Vary repetition speed for great results
It’s simple, right? Just lift the weights up and down, and you’re sure to get results. Not quite - there’s a lot more to it than that, and the speed at which you choose to move the bar will have a direct impact on the type of results you’ll get from your program. So if you’re wondering whether you should move the bar fast or slow, recent evidence seems to suggest it might be a good idea to periodically try both for best results.
Slow reps for maximum fat burn
Lifting slow and controlled is a great way to get results, because you can force your body to work through the entire range of motion of a specific exercise, keeping constant tension and pressure on the targeted muscles. This is a great technique for inexperienced lifters, because it allows them to learn proper form without placing them at risk for muscle tears and joint injuries. It’s also very valuable for experienced lifters, because studies show that slower, more deliberate repetitions stimulate a greater EPOC (excess post-exercise oxygen consumption) response, which means greater fat burn for up to 48 hours after you complete your workout. Studies also suggested that lifting with slower controlled movements and taking the set to failure - till you can’t do another rep - can help build muscle by increasing the amount of protein the muscle can use to repair and grow.
Time under tension for more intense workouts
Time under tension or TUT refers to the amount of time the muscle spends under tension during a lift and is another way to increase the intensity of your workout. If you lift the weight fast, you might be able to lift more weight, but your time under tension is short, and the muscles aren’t required to work as hard. Control the weight and lift it slower, and time under tension increases and muscles are forced to work harder for longer periods of time. The important thing to remember while applying the principle of time under tension is that even though you are doing slower, more controlled movements, you must still lift weights heavy enough to feel an intense burn but light enough to perform proper form.

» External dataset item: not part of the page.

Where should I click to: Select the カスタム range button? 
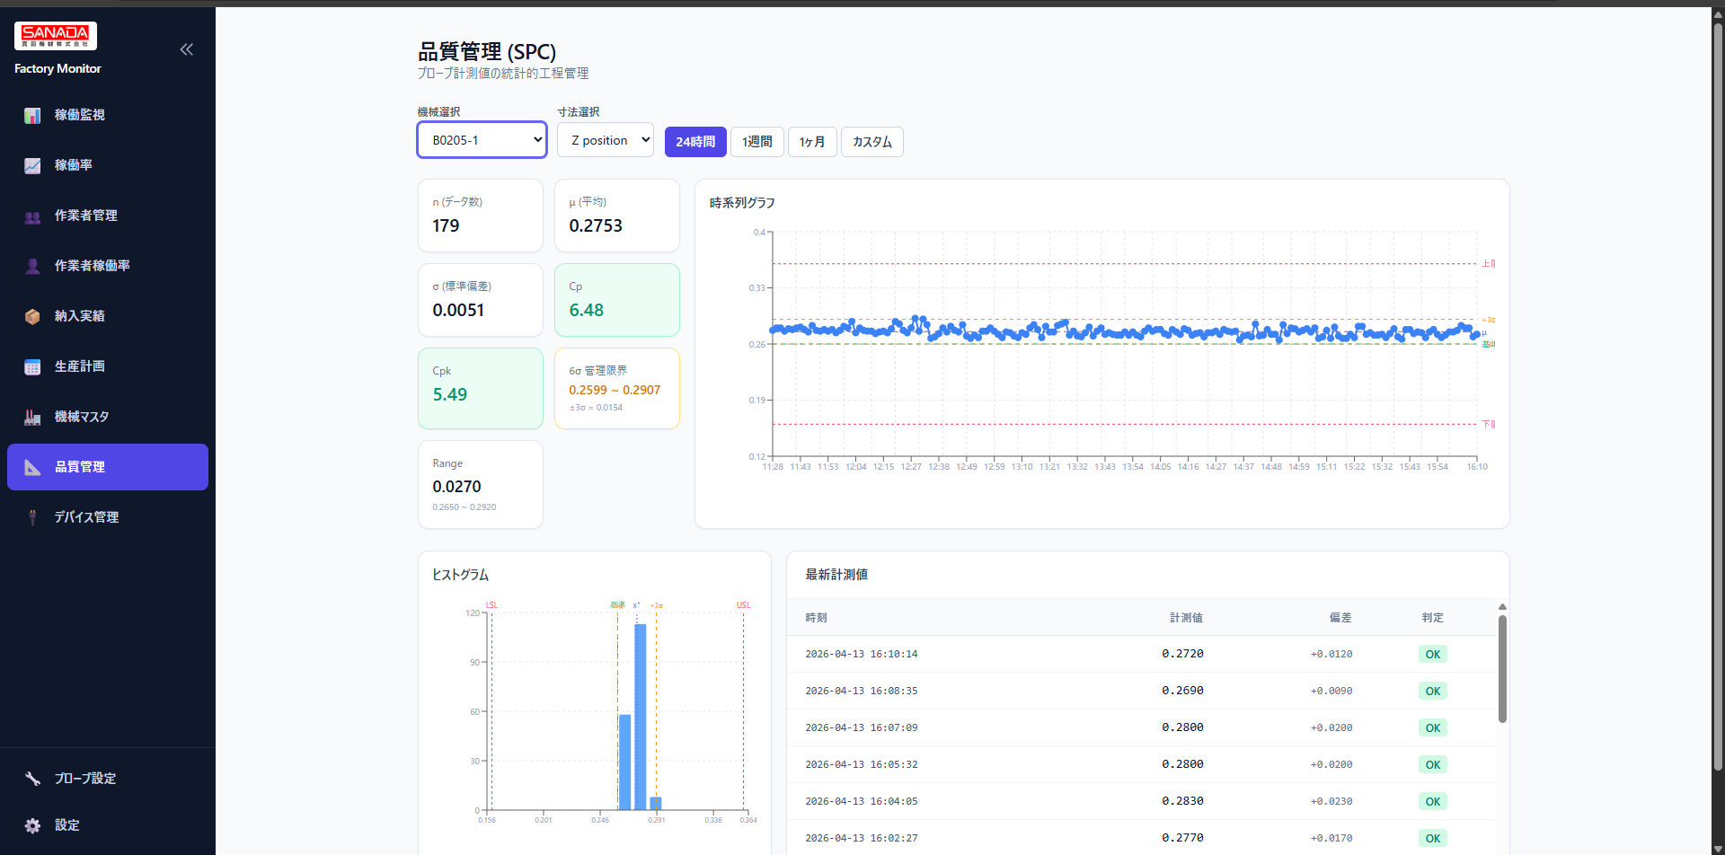(871, 141)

Faster reps for size and strength gains
Lifting heavier weights and moving the bar at a faster rate can help you build explosive strength and muscle size, because it stimulates the central nervous system and forces it to adapt to the workload. It also allows you to use larger weights you wouldn’t normally be able to handle to elicit an adaptive response in your body. However, it’s important to remember that this technique should be reserved for more experienced lifters, because lifting heavy weights at faster speeds is much more dangerous and can cause muscle tears and connective tissue injuries, and to prevent such issues, perfect form is essential.
Tempo training for plateau busting
Anyone who’s spent enough time in the gym knows the key to success is learning how to keep your body off balance. Regardless of how hard you work out, your body will eventually get used to what you’re doing, and progress will slow down. Learning how to vary your repetitions with tempo training is just one more tool in the shed that you can use to keep your workouts fresh and your body guessing. Tempo training means breaking any lift into 2-4 different parts and then timing how long you want to spend on each particular part of the movement. The following describes two different types of tempo training you can incorporate into your workouts. Give them a try when your workout needs a boost to bust a plateau so you can continue getting results.
Two-part tempo training 2-2
Two-part tempo training means breaking the lift into two different parts, the eccentric or lowering of the weight, and the concentric or lifting of the weight. To perform this type of training, simply vary the time you spend on each part. A good example would be doing a squat. To do two-part tempo training with the squat you may decide to spend 2 seconds lowering the weight into the squat position - eccentric movement - and then one second lifting the weight back up - the concentric movement.
Four-part tempo training 1-2-1-2
Four-part tempo training is basically the same as the two-part tempo training, except you add a pause at each end of the lift, giving it four different parts. A good example of four-part tempo training with the squat would be taking 2 seconds to lower the weight, pausing for one second at the bottom of the movement, taking 2 seconds to lift the weight back to the starting position and then pausing for another second before starting another repetition.
Remember, you can vary the times and speeds for tempo training to shock your muscles and challenge your body, but it’s just one more way of changing your program when you need something fresh to continue getting results.